Il primo è che, per la prima volta nella mia vita di fotografo, ho deciso di partecipare ad un concorso fotografico chiamato “ASA Project – Storie di Resistenza”, portando come progetto la storia delle famiglie Rohingya in Malesia.

La seconda ragione è che ho iniziato a conoscere alcuni ragazzi Rohingya che vivono all'interno del campo profughi a Cox's Bazar, i quali – oltre a tenermi aggiornato su quello che accade all'interno – mi hanno raccontato meglio questa tragedia epocale.

Mi sembrava la scelta migliore quella di mostrare queste storie al concorso, a prescindere degli esiti, perché per me loro rappresentano veramente “la resistenza”, anzi la (R)esistenza, come ho intitolato il progetto. Fin dal primo incontro con quelle famiglie, nel 2017, un anno prima di andare a vivere a Penang, ho avvertito il peso di quelle esistenze.

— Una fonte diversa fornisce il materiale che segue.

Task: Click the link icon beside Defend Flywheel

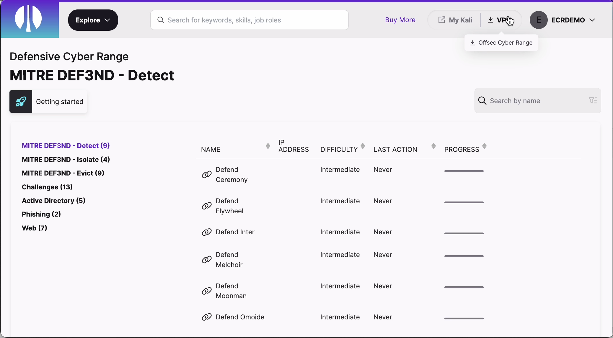Action: coord(206,206)
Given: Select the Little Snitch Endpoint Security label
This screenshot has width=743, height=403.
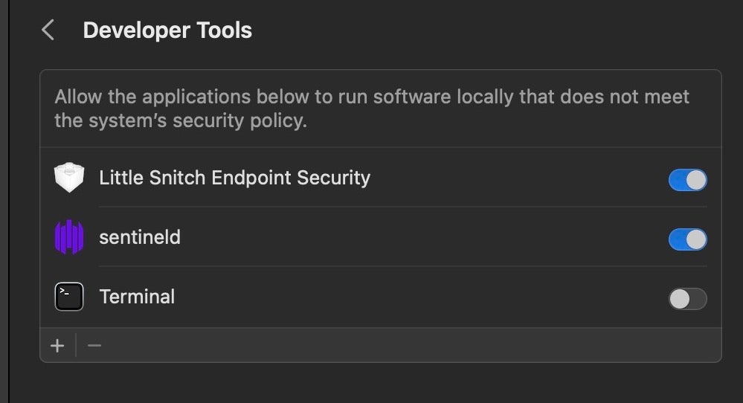Looking at the screenshot, I should pos(234,178).
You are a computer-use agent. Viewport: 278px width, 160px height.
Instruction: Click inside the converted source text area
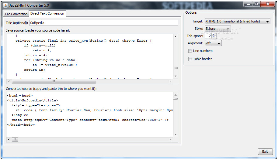pos(90,115)
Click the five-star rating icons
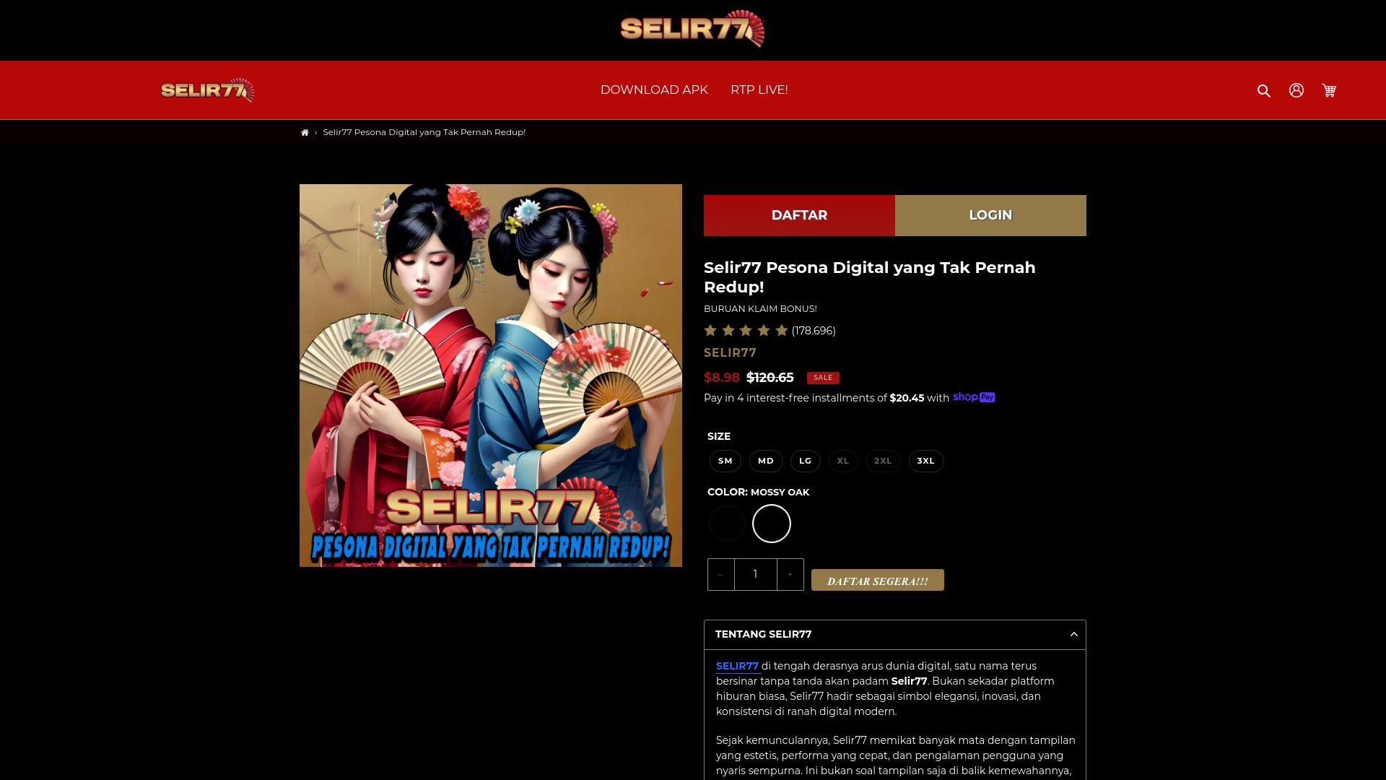Image resolution: width=1386 pixels, height=780 pixels. (746, 331)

Era proprio l'anno in cui se ne parlava molto, nel 2018 fu premiato anche al terzo posto nella categoria “Digital Storytelling Contest” un reportage di gruppo sulla tragedia dell'esodo Rohingya, nel World Press Photo. E il fotografo Patrick Brown da premiato al primo posto nella categoria “Photo of the Year” proprio con uno scatto terribile dei corpi affogati dei Rohingya che tentarono una fuga per mare verso Cox's Bazar.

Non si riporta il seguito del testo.